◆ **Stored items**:

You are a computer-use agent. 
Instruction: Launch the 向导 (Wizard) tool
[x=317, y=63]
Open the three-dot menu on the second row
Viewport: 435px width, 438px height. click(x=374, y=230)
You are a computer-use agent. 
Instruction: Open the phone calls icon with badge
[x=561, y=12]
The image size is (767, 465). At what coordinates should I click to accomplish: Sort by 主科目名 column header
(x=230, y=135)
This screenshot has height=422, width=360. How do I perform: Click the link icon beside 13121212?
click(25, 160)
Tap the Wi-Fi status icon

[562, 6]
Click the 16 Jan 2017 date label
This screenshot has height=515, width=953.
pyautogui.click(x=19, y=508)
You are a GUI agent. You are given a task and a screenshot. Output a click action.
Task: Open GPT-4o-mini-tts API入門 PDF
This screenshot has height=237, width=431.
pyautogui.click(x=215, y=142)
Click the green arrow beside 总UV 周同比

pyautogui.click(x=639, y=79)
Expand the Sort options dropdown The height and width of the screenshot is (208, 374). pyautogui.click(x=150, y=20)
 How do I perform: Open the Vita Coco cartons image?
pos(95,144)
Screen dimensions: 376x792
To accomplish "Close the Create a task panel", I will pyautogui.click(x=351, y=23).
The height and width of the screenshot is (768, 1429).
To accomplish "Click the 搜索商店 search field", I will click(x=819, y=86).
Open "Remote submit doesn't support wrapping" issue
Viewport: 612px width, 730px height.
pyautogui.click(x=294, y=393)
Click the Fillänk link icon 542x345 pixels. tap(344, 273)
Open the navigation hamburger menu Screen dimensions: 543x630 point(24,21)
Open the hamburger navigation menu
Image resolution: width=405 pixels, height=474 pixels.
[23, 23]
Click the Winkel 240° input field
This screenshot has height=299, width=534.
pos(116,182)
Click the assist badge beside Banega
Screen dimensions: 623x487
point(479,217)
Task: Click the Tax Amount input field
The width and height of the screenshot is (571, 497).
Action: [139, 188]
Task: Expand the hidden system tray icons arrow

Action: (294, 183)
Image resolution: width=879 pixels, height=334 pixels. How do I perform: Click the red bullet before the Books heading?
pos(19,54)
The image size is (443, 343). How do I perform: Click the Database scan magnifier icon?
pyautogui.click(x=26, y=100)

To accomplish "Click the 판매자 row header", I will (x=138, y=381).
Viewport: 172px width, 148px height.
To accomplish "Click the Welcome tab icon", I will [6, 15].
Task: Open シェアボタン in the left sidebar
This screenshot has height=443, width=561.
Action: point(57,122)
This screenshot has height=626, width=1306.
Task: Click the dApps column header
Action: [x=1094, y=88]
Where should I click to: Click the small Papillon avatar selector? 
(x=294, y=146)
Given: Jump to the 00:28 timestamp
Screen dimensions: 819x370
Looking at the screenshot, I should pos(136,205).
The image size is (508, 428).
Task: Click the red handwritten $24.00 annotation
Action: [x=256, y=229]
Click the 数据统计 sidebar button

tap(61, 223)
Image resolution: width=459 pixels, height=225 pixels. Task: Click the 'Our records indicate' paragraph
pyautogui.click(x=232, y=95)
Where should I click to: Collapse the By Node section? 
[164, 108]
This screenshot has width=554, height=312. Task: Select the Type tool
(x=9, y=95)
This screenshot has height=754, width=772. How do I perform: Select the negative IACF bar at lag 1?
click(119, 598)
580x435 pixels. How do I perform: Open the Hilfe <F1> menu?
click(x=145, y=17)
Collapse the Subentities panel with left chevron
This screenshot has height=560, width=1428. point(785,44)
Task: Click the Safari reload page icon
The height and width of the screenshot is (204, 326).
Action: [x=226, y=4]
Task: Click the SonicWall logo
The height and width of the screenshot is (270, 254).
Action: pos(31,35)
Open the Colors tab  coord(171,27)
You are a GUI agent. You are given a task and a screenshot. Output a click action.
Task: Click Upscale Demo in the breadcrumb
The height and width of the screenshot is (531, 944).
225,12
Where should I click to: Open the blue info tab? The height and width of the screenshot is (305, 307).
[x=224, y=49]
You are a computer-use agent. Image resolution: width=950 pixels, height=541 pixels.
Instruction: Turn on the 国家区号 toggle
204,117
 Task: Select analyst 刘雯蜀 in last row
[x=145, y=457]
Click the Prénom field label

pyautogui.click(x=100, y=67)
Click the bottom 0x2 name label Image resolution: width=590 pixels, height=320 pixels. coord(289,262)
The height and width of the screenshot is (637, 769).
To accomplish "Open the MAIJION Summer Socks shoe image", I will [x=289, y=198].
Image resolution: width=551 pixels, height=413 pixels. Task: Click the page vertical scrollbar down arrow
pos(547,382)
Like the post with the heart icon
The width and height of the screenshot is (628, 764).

◆ **ACTIVITY**:
Every entry must be duplicated exactly as it stands.

◆ **TASK SOLUTION**:
You are a computer-use agent. 
Instruction: Launch the 向导 (Wizard) tool
[x=317, y=63]
Open the three-dot menu on the second row
Viewport: 435px width, 438px height. click(x=374, y=230)
You are a computer-use agent. 
Instruction: Open the phone calls icon with badge
[x=561, y=12]
The image size is (767, 465). At what coordinates should I click to accomplish: Sort by 主科目名 column header
(x=230, y=135)
This screenshot has height=422, width=360. How do I perform: Click the link icon beside 13121212?
click(25, 160)
Tap the Wi-Fi status icon

[562, 6]
Click the 16 Jan 2017 date label
This screenshot has height=515, width=953.
pyautogui.click(x=19, y=508)
You are a GUI agent. You are given a task and a screenshot. Output a click action.
Task: Open GPT-4o-mini-tts API入門 PDF
This screenshot has height=237, width=431.
pyautogui.click(x=215, y=142)
Click the green arrow beside 总UV 周同比

pyautogui.click(x=639, y=79)
Expand the Sort options dropdown The height and width of the screenshot is (208, 374). pyautogui.click(x=150, y=20)
 How do I perform: Open the Vita Coco cartons image?
pos(95,144)
Screen dimensions: 376x792
To accomplish "Close the Create a task panel", I will pyautogui.click(x=351, y=23).
The height and width of the screenshot is (768, 1429).
To accomplish "Click the 搜索商店 search field", I will click(x=819, y=86).
Open "Remote submit doesn't support wrapping" issue
Viewport: 612px width, 730px height.
pyautogui.click(x=294, y=393)
Click the Fillänk link icon 542x345 pixels. tap(344, 273)
Open the navigation hamburger menu Screen dimensions: 543x630 point(24,21)
Open the hamburger navigation menu
Image resolution: width=405 pixels, height=474 pixels.
[23, 23]
Click the Winkel 240° input field
This screenshot has height=299, width=534.
pos(116,182)
Click the assist badge beside Banega
Screen dimensions: 623x487
point(479,217)
Task: Click the Tax Amount input field
The width and height of the screenshot is (571, 497).
Action: [139, 188]
Task: Expand the hidden system tray icons arrow

Action: (294, 183)
Image resolution: width=879 pixels, height=334 pixels. How do I perform: Click the red bullet before the Books heading?
pos(19,54)
The image size is (443, 343). How do I perform: Click the Database scan magnifier icon?
pyautogui.click(x=26, y=100)

To accomplish "Click the 판매자 row header", I will (x=138, y=381).
Viewport: 172px width, 148px height.
To accomplish "Click the Welcome tab icon", I will [6, 15].
Task: Open シェアボタン in the left sidebar
This screenshot has height=443, width=561.
Action: point(57,122)
This screenshot has height=626, width=1306.
Task: Click the dApps column header
Action: [x=1094, y=88]
Where should I click to: Click the small Papillon avatar selector? 
(x=294, y=146)
Given: Jump to the 00:28 timestamp
Screen dimensions: 819x370
Looking at the screenshot, I should pos(136,205).
The image size is (508, 428).
Task: Click the red handwritten $24.00 annotation
Action: [x=256, y=229]
Click the 数据统计 sidebar button

tap(61, 223)
Image resolution: width=459 pixels, height=225 pixels. Task: Click the 'Our records indicate' paragraph
pyautogui.click(x=232, y=95)
Where should I click to: Collapse the By Node section? 
[164, 108]
This screenshot has width=554, height=312. Task: Select the Type tool
(x=9, y=95)
This screenshot has height=754, width=772. How do I perform: Select the negative IACF bar at lag 1?
click(119, 598)
580x435 pixels. How do I perform: Open the Hilfe <F1> menu?
click(x=145, y=17)
Collapse the Subentities panel with left chevron
This screenshot has height=560, width=1428. point(785,44)
Task: Click the Safari reload page icon
The height and width of the screenshot is (204, 326).
Action: [x=226, y=4]
Task: Click the SonicWall logo
The height and width of the screenshot is (270, 254).
Action: pos(31,35)
Open the Colors tab  coord(171,27)
You are a GUI agent. You are given a task and a screenshot. Output a click action.
Task: Click Upscale Demo in the breadcrumb
The height and width of the screenshot is (531, 944).
225,12
Where should I click to: Open the blue info tab? The height and width of the screenshot is (305, 307).
[x=224, y=49]
You are a computer-use agent. Image resolution: width=950 pixels, height=541 pixels.
Instruction: Turn on the 国家区号 toggle
204,117
 Task: Select analyst 刘雯蜀 in last row
[x=145, y=457]
Click the Prénom field label

pyautogui.click(x=100, y=67)
Click the bottom 0x2 name label Image resolution: width=590 pixels, height=320 pixels. coord(289,262)
The height and width of the screenshot is (637, 769).
To accomplish "Open the MAIJION Summer Socks shoe image", I will [x=289, y=198].
Image resolution: width=551 pixels, height=413 pixels. Task: Click the page vertical scrollbar down arrow
pos(547,382)
Like the post with the heart icon
The width and height of the screenshot is (628, 764).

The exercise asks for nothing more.